Миллер: Да, я пытаюсь изложить логику тех, кто так говорит. Украина — и черт с ней, пусть она провалится в тартарары, хорошо, что у них все плохо.
Касьянов: И это тоже цитата.
Миллер: Ну, да. А Крым мы заберем, потому что он наш, а Хрущев, сволочь, его неправильно отдал. И это не имперскость, это русский ирредентизм.
Касьянов: Это очень важное замечание, я только пытаюсь понять, возможна ли взаимодополняемость, можно ли его трактовать тоже как форму имперскости. Почему ирредентизм не может быть проявлением имперских амбиций?
Миллер: История дает примеры, как ирредентизм и имперскость могут быть тесно переплетены,— это немецкая история XIX и особенно первой половины ХХ в. Бисмарковская Германия и нацистская Германия, каждая по-своему, сочетали ирредентизм и идею имперской экспансии.
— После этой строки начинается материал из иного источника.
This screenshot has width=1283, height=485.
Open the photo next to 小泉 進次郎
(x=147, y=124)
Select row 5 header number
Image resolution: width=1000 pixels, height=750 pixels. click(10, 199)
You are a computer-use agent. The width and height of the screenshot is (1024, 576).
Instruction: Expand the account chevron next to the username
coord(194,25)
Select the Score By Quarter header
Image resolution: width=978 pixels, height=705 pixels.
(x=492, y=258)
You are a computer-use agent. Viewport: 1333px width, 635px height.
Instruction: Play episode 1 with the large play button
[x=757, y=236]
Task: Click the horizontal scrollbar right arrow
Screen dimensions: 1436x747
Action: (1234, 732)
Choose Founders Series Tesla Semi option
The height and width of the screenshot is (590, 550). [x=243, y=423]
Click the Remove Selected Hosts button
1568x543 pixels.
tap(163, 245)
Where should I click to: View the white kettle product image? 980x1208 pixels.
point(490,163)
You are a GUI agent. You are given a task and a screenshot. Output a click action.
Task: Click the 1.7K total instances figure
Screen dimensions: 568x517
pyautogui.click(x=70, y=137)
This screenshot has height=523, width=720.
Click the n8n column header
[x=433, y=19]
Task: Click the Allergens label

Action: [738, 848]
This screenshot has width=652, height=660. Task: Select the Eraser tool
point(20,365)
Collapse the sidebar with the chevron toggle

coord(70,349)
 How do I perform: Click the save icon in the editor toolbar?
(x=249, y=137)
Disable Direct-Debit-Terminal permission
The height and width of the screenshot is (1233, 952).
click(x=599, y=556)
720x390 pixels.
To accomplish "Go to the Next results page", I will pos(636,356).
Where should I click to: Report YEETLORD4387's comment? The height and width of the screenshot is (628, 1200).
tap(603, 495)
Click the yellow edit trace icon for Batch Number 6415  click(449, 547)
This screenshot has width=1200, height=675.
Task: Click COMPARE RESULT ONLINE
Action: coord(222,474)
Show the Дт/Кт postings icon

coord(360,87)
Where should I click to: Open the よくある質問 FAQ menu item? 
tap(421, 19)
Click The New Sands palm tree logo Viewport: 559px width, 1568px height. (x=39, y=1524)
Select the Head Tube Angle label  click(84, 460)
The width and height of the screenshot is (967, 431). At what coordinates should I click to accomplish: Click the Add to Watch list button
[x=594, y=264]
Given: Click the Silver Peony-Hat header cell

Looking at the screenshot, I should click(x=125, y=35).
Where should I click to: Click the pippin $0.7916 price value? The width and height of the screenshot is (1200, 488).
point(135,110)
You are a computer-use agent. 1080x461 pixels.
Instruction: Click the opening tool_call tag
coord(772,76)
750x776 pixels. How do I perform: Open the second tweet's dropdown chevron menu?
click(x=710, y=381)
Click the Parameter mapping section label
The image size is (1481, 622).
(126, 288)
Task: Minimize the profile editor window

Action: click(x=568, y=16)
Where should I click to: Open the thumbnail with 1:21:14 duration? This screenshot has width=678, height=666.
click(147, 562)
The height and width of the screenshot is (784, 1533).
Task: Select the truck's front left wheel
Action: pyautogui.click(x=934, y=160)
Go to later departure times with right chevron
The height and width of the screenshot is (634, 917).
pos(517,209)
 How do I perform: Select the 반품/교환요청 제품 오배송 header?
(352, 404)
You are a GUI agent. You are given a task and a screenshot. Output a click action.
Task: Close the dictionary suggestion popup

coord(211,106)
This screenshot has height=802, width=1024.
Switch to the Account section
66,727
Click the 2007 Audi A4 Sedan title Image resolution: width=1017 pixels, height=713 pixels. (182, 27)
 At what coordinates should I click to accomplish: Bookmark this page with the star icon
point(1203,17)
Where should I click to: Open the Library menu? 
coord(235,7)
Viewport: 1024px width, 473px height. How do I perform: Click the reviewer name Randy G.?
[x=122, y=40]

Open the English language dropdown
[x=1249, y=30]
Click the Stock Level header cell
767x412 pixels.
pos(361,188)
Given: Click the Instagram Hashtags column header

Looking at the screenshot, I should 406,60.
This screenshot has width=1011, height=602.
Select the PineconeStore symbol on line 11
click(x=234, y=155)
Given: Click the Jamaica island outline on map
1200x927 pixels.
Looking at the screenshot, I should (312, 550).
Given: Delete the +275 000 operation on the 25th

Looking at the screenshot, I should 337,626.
Если ты посмотришь на ирредентизм как на официальную идеологию ФРГ после войны или современного Китая — здесь элемент имперской экспансии уже отсутствует. Между тем и у ФРГ до 1989 г., и у сегодняшнего Китая ирредентизм — это официальная идеология. Почему он не очень страшный? Потому что претендует на присоединение целых государственных организмов несиловым путем. Немцы говорили: «Германия должна объединиться». Это ирредентизм в чистом виде. Они не собирались воевать, они ГДР потом купили. Китайцы тоже много лет подряд говорили: «Гонконг, Макао — наша территория». Они не собирались за нее воевать. Сейчас они и Гонконг, и Макао присоединили. То же самое они говорят по поводу Тайваня. И если им удастся с ним договориться — очень хорошо. Так же обстоит дело и с объединением России и Белоруссии в единое государство: проведите референдум, проголосуют и те и другие, если «за» — и ради Бога. Но когда ирредентизм говорит в отношении Украины: «Мы от вас кусочек отрежем», то это уже другое дело. Государство не может согласиться на то, чтобы от него что-то отрезали, это casus belli. С Белоруссией нет казуса белли, это предмет торга. А Крым не может быть предметом торга, потому что это «оттяпывание кусочка». В этом смысле конфликтогенный потенциал такого ирредентизма, который претендует на часть территории другого государства, очень большой. Но, с другой стороны, нет в современной России того имперского драйва, который был у Германии Бисмарка или Гитлера. И не будет, как бы ни пыжились Третьяков или Дугин. И в этом смысле русский ирредентизм сегодня потенциально весьма опасен, но это не камуфляж возрождающегося имперского драйва — природа явления другая.
Не будем углубляться в политологию, но мне кажется, что сегодня активизация разговоров о Крыме — это создание очага контролируемой напряженности в условиях, когда встал вопрос о НАТО. Потому что если бы ирредентизм был серьезной практической идеологией, то в 1994 г., когда в Симферополе сидел Мешков и только просил: «Дайте мне провести референдум об объединении Крыма с Россией», это можно было бы сделать. Он бы выиграл этот референдум. И, кстати, никто бы тогда ничего не сделал, никакой войны по этому поводу бы не было. Это показывает, что не нужно преувеличивать.
Но в целом я сейчас вижу, что и в российской историографии возникает этот образ украинцев-врагов. Не случайно так часто переиздают сегодня разнообразные украинофобские сочинения начала XX в. Этот мотив — украинцы как враги русского народа — очень важная тема. То есть в некотором смысле наши историографии начинают работать на общее дело, они друг друга взаимно дополняют в этой конфронтационной полемике, в этих усилиях по отчуждению, по созданию образа врага.